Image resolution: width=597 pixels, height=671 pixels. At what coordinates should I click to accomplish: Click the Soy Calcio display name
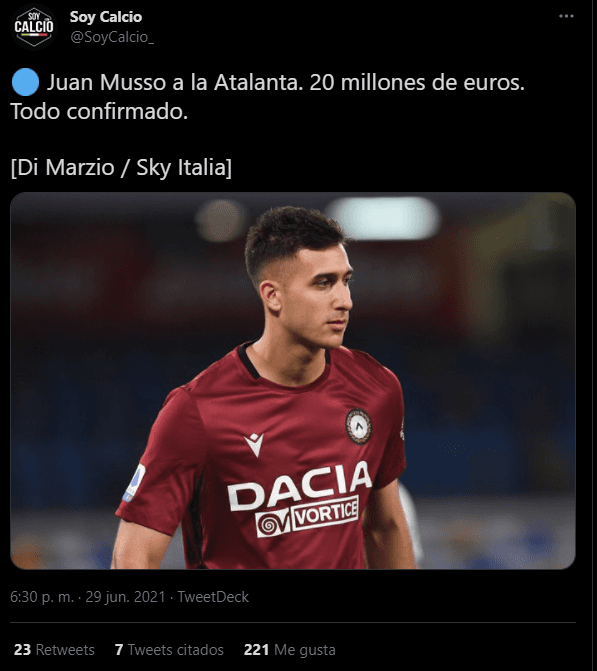click(x=106, y=17)
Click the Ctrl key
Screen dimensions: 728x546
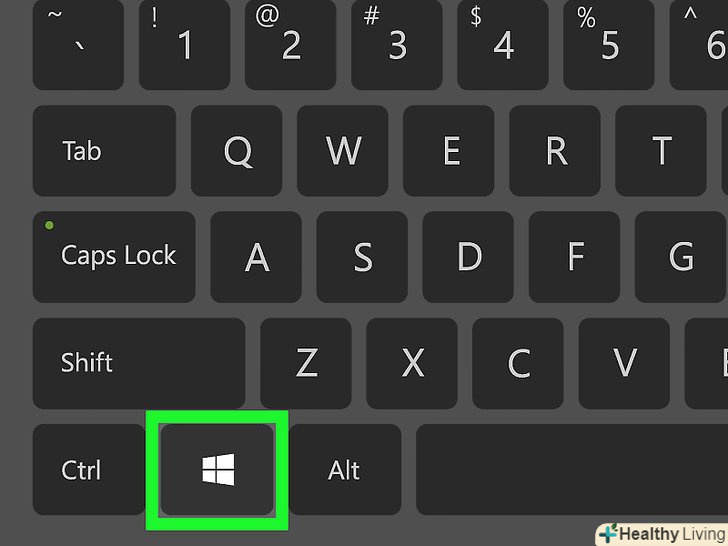click(89, 469)
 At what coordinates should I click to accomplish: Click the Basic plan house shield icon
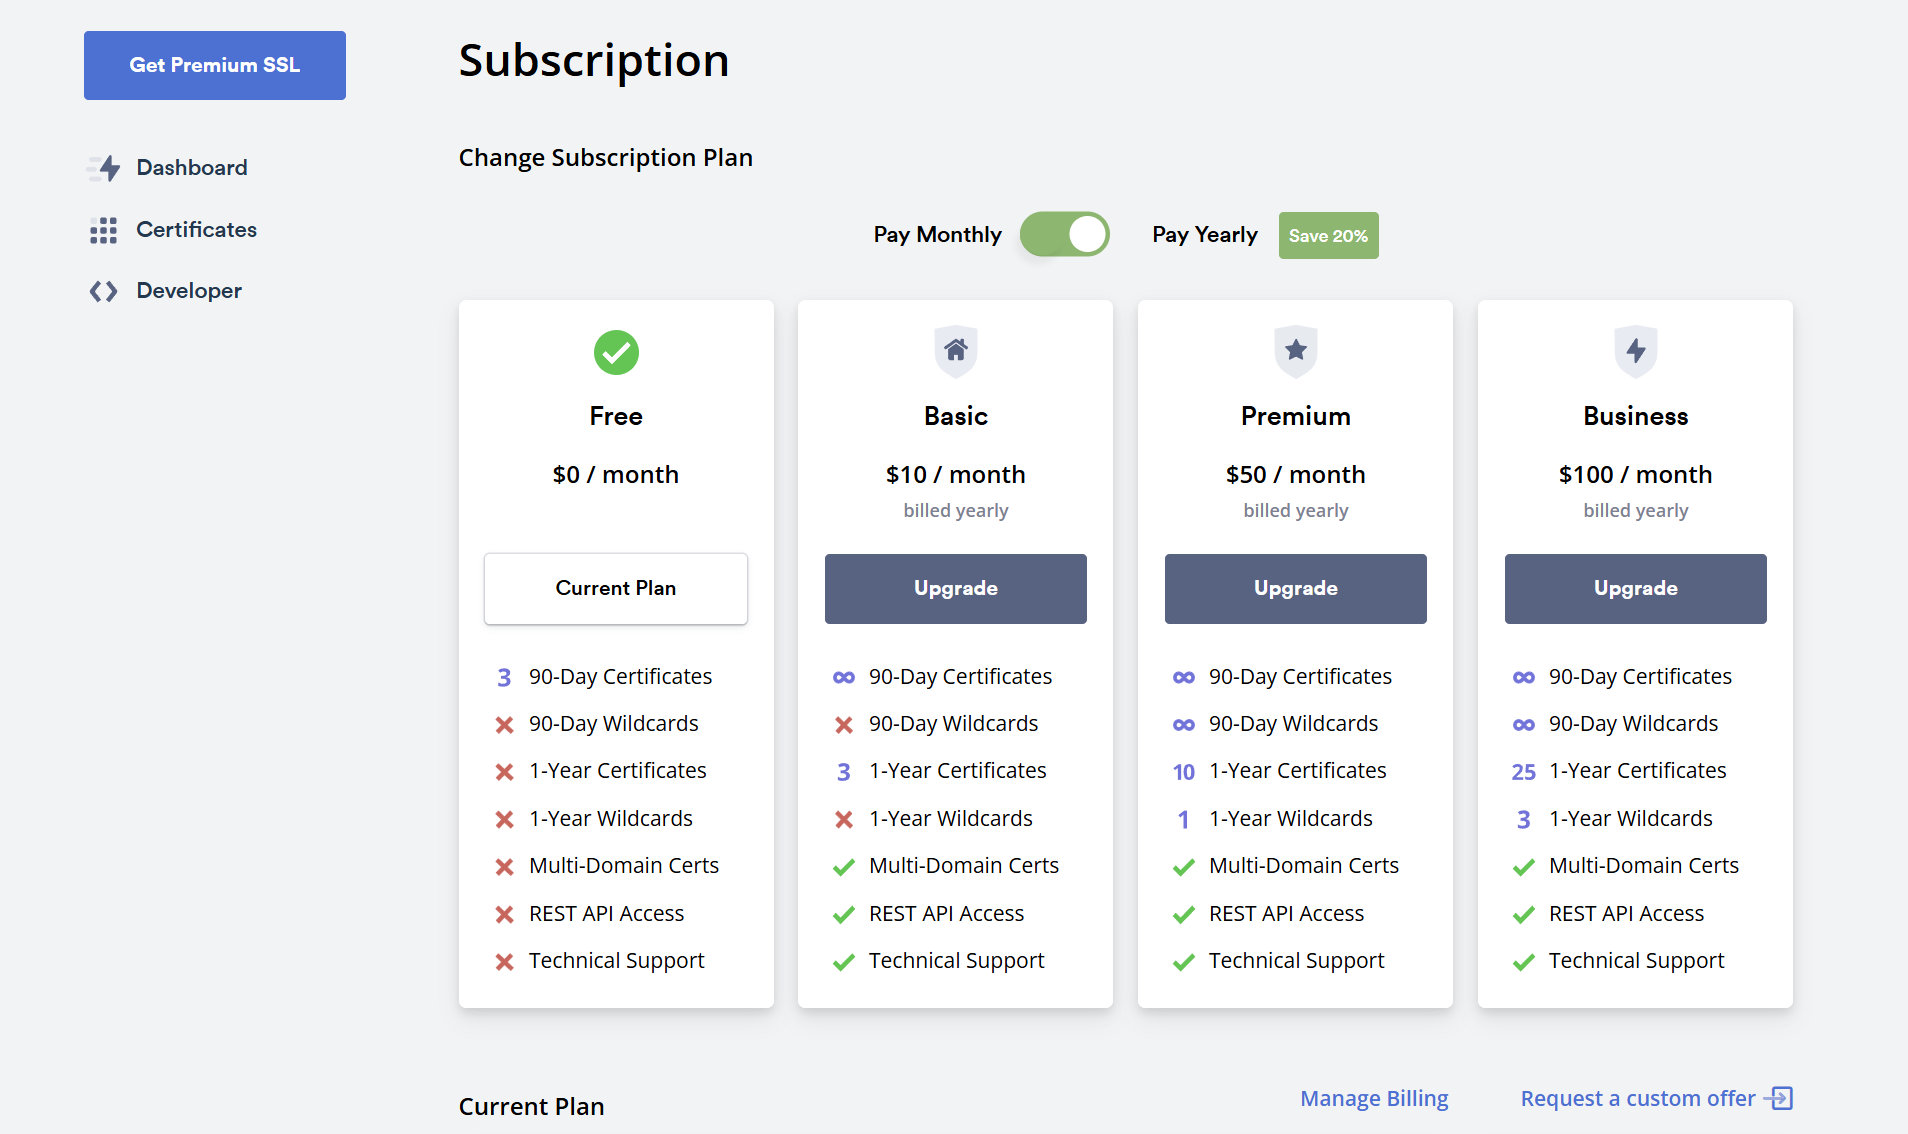point(955,351)
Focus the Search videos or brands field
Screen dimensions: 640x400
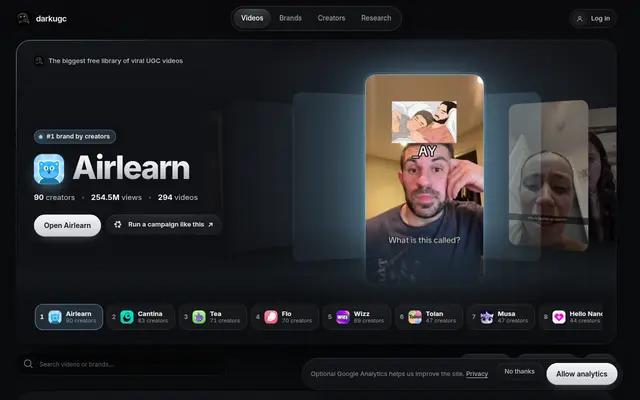(x=122, y=364)
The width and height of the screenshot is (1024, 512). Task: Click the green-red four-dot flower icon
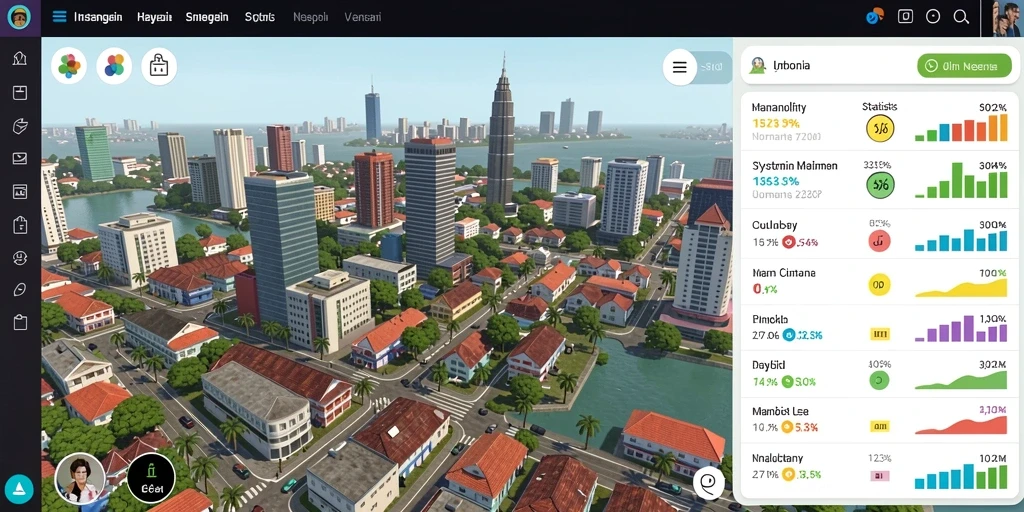pyautogui.click(x=69, y=66)
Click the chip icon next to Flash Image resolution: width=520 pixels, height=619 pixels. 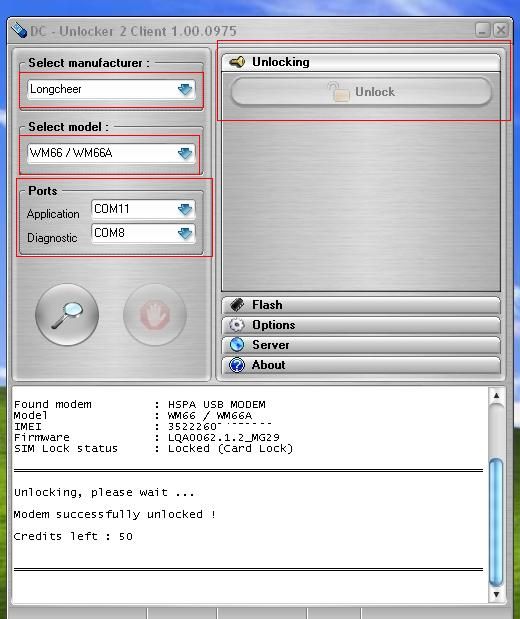[237, 305]
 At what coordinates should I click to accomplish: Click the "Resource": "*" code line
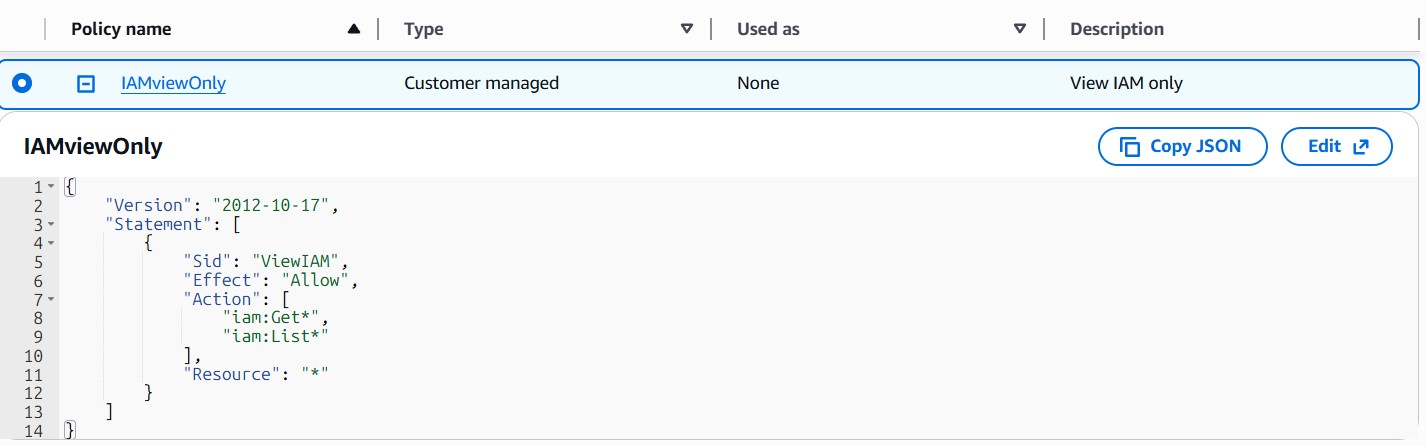tap(256, 374)
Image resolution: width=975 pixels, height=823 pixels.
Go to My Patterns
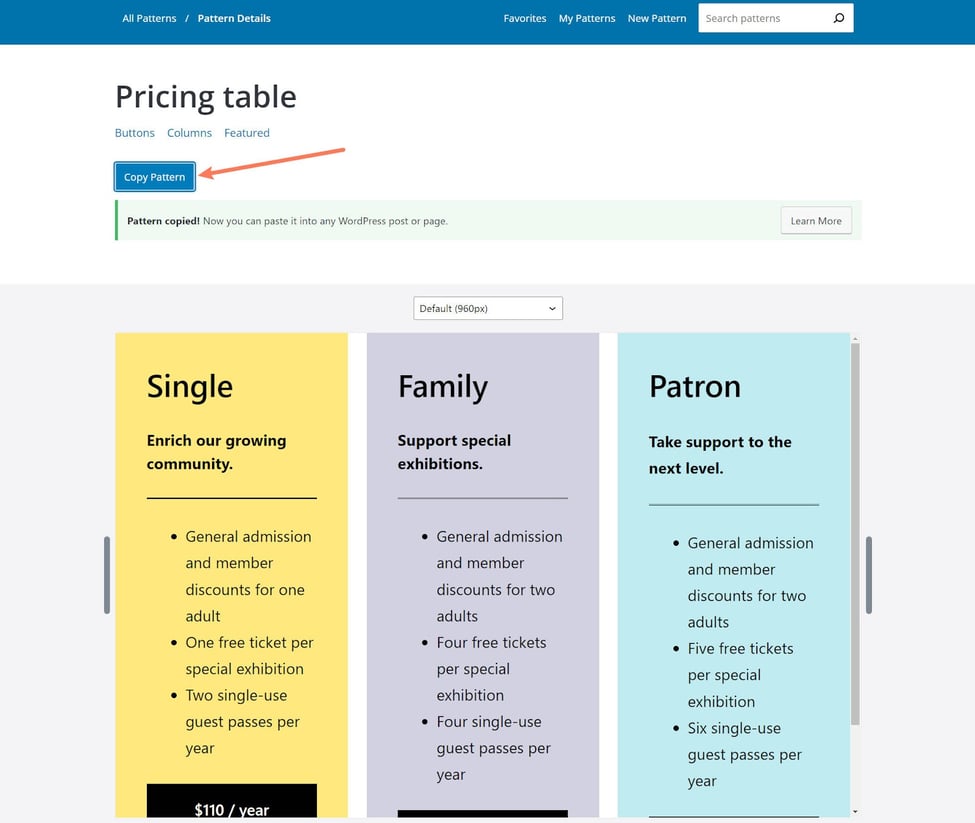587,18
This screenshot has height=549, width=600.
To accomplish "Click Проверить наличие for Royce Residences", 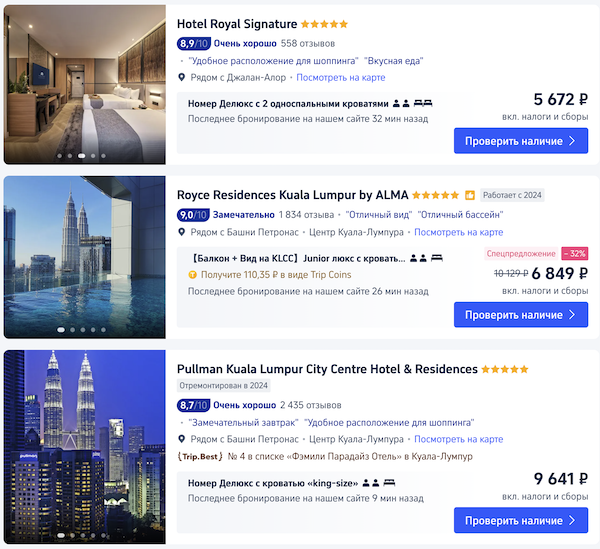I will 521,314.
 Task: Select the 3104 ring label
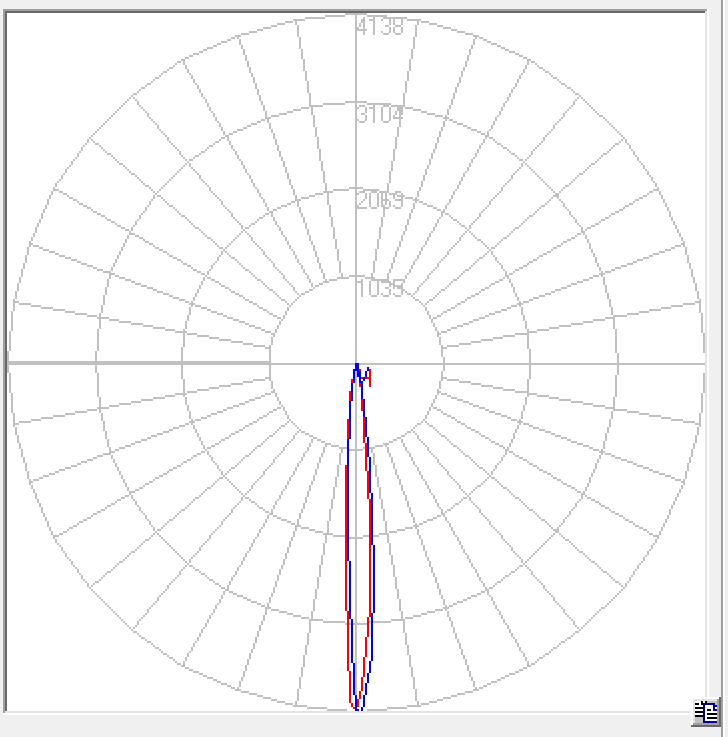coord(380,114)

# # # # # # #

> _Action item_:
Without the pictures, write out the lines from the beginning of the entries through the line with "Focus the Search videos or brands field".

> _Finished task_:
Image resolution: width=597 pixels, height=671 pixels. At what coordinates should I click to accomplish: Click the Soy Calcio display name
click(x=106, y=17)
Click the Ctrl key
Screen dimensions: 728x546
click(89, 469)
 At what coordinates should I click to accomplish: Click the Basic plan house shield icon
point(955,351)
Focus the Search videos or brands field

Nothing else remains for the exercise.